Here are three of the most common mistakes in digital marketing by startups, all of them are correctable and fixing any or all of them can have a huge impact on your digital marketing return on investment.

Mistake 1: Not Focusing Your Digital Marketing On Business Objectives

If your startup is posting on Facebook, you need to defend why your startup chooses to spend their time and energy on that digital marketing activity from a business perspective. It may be great for your ego that you got 10 shares on a post, but how do those shares actually lead to profit?

[pullquote]Don’t forget that just because you are an amazing tech startup that you are also still a business. [/pullquote]

Just like any other business, your startup needs to achieve revenue. The way to make achieve this revenue with digital marketing is to have all of your activities either achieve or move users towards achieving concrete business objectives.

The best way to correct the mistake of digital marketing without business objectives is to create a marketing funnel. Since not all of your digital marketing results in an immediate sale, this marketing funnel will have a series of steps, each one of which is a small business objectives (getting an email address, users filling out forms, etc.) which lead to your ultimate business objective which is usually a sale.

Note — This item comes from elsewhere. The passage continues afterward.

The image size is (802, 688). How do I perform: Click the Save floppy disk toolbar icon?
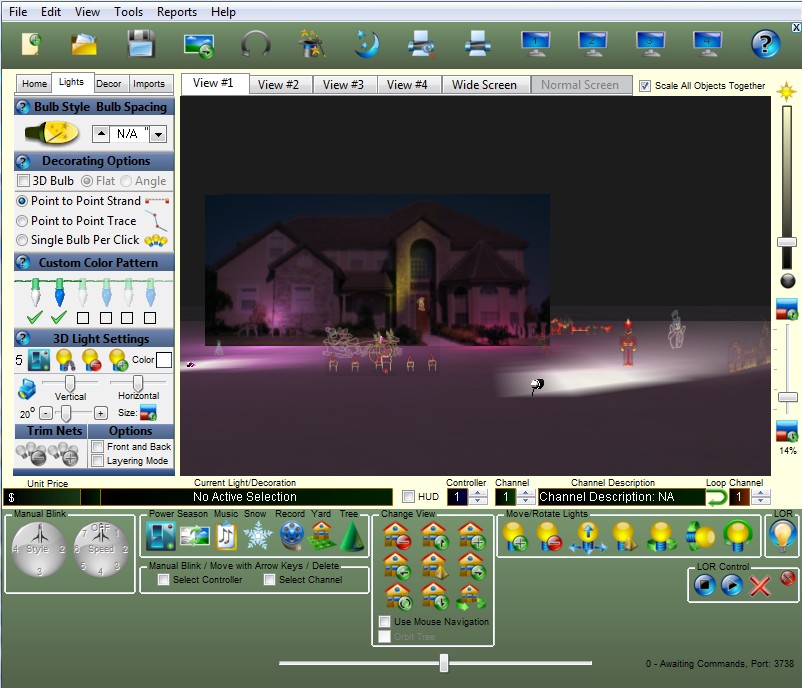141,44
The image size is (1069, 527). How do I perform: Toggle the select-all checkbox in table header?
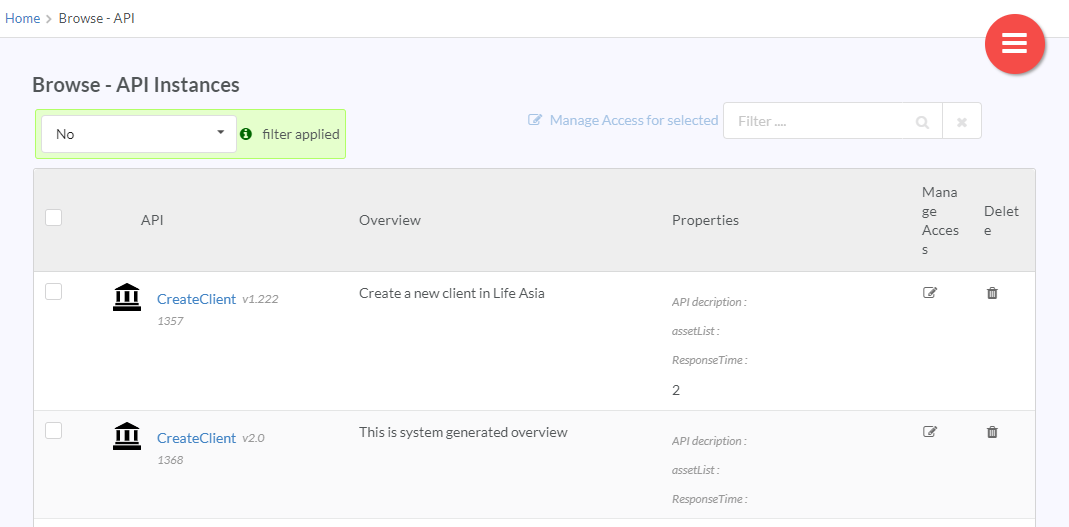click(54, 218)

Once you have mapped out your marketing funnel, you have shifted your mindset towards viewing your digital marketing through a business lens. Use this lens to see what digital marketing activities actually move the needle. If the digital marketing activity does not move users towards your business objective, you can either stop spending your time and money on that particular activity or reconfigure your strategy and test to see if it is possible to achieve business objectives with it.

Resources:

  • A good example of how to create your marketing funnel via HubSpot.
  • Defining quality versus quantity for business objectives via Nerds Do It Better (my company)

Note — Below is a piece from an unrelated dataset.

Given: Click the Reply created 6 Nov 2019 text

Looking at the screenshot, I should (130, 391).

Mistake 2: Trying To Market On Too Many Channels

Instead of trying to utilize a selection of digital marketing channels effectively, startups often attempt to have a presence on every channel and end up executing them all poorly.

This is how it happens:

You sign up your startup for accounts in all of the social networks and frantically drop in, make a lot of noise, and do not interact according to the norms and the standards of that particular channel. Instead of adding value to the conversation, your startup looks like a jerk and turns potential customers off.

The mistake is that your presence on these networks is sporadic and doesn’t allow you to understand the community and authentically connect with the users. You shouldn’t necessarily be sending the same message on Twitter as you would on email or Facebook or Instagram. However, you do not have the time nor the staff to interact on all of the networks in a way that engages visitors and moves your startup towards business objectives.

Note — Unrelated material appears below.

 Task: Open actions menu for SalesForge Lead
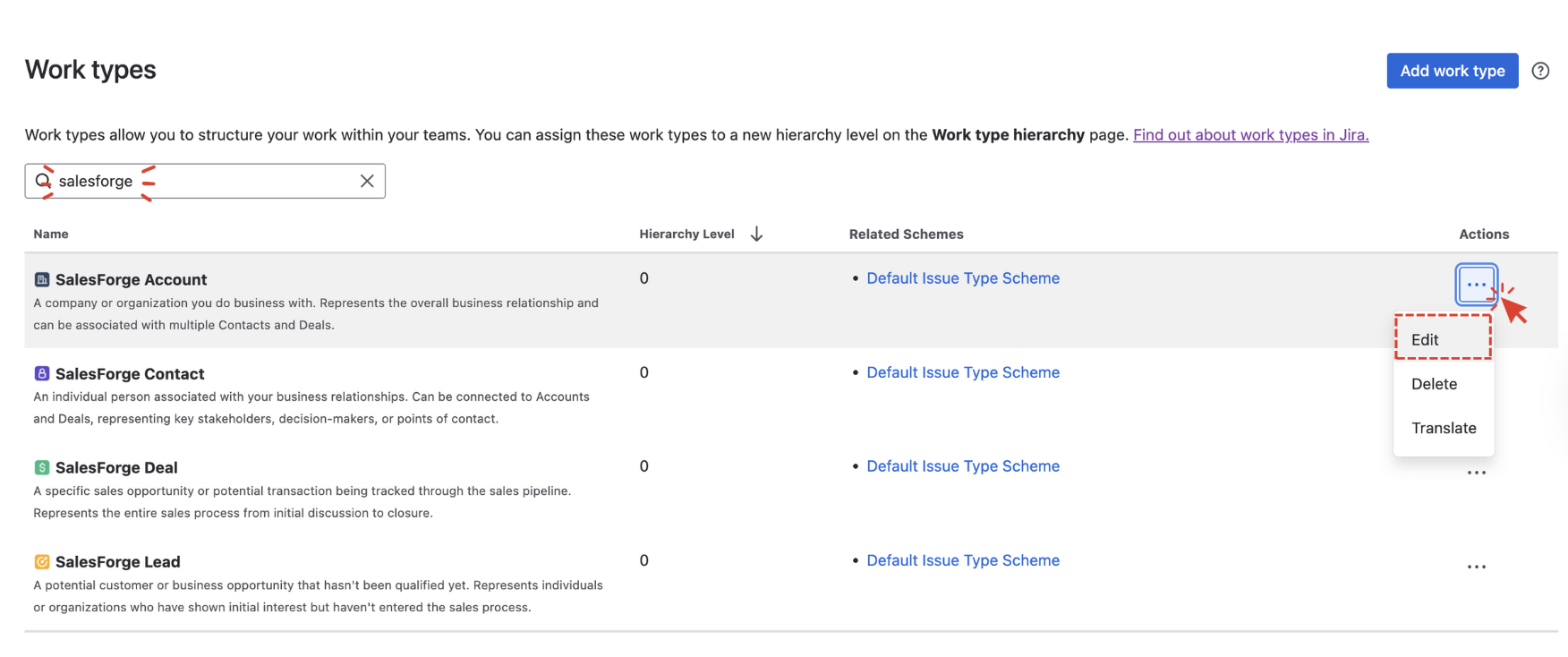click(x=1476, y=567)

The best way to correct this mistake is to begin your digital marketing with one or two channels and spend your time and effort becoming industry leaders on that channel. Once you have mastered a select group of channels, you may want to expand, or you may find that you can sustain your startup’s growth on those one or two channels.

To choose the optimal channel for your startup, find out which channels your customers already frequent. Research and spend time on those channels to become a valuable member of the community that adds value with your digital marketing messages.

Resources:

  • Choosing the right social networks via Search Engine Land
  • Creating more than social media noise via Scott Stratten

Common Mistakes in Digital Marketing by Startups | SEJ

Mistake 3: Trying To Market To Everyone

If you attempt to target everyone, you target no one. This is a mistake that I learned early on (the hard way!).

The average consumer is exposed to 5,000 marketing messages per day, which means your digital marketing messages need to stand out by being the most tailored to your audience. If your startup attempts to market to an audience that is too diverse with a wide range of wants, needs, and desires you will be unable to craft digital marketing messages that resonate with anyone. Additionally, with this large audience your marketing messages is competing against a much larger pool of competitors. You want to target a narrow audience (sometimes called a niche) and create messages tailored to them.

You can narrow your target audience by various demographics and psychographics. Demographics are quantitative variables such as age, gender, income, location, and income. Psychographics are qualitative measurements and are often self-defined such as fans of the Patriots, investors, or environmentalists.

Narrowing your message down creates a feeling for that audience member that it is just for them. For example, if you are a startup that provides social media marketing to Crossfit gyms you could narrow your targeting by simply changing the title of your blog, if it was originally titled 7 Things Your Business Needs To Know About Marketing, it would be more tailored by changing the title to 7 Things Your Gym Needs To Know About Facebook Marketing and would be best tailored by titling it 7 Things Your Gym Needs To Know About Facebook Marketing. Even though CrossFit gym owners are business owners, narrowing and tailoring the message makes it resonate more with them.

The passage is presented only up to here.